• _TASK GOAL_: Return every line of the entries that includes the word "will".

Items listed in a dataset
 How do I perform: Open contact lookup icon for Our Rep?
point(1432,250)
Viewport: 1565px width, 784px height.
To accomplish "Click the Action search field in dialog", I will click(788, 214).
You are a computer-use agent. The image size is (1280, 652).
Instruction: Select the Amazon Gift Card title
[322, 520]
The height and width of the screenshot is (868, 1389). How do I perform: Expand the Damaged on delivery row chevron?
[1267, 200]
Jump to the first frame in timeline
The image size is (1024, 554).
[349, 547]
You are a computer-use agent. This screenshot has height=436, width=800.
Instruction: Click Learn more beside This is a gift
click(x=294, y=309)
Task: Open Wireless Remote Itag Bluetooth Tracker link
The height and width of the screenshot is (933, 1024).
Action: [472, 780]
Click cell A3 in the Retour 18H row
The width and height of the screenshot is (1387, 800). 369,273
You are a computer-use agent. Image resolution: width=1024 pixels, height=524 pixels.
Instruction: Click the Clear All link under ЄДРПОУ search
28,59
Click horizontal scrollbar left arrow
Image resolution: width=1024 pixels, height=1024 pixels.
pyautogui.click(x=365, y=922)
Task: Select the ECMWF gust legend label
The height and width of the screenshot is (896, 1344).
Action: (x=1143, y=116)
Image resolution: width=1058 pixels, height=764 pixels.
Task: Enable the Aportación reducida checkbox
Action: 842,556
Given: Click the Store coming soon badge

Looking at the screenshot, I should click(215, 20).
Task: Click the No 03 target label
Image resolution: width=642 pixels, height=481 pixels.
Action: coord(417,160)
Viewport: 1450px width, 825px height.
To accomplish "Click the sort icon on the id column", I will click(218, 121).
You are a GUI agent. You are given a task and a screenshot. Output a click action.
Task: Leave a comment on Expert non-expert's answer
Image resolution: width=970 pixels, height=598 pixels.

• _REPLY_:
To accomplish "Click the Action search field in dialog", I will click(788, 214).
To accomplish "Click the sort icon on the id column", I will click(218, 121).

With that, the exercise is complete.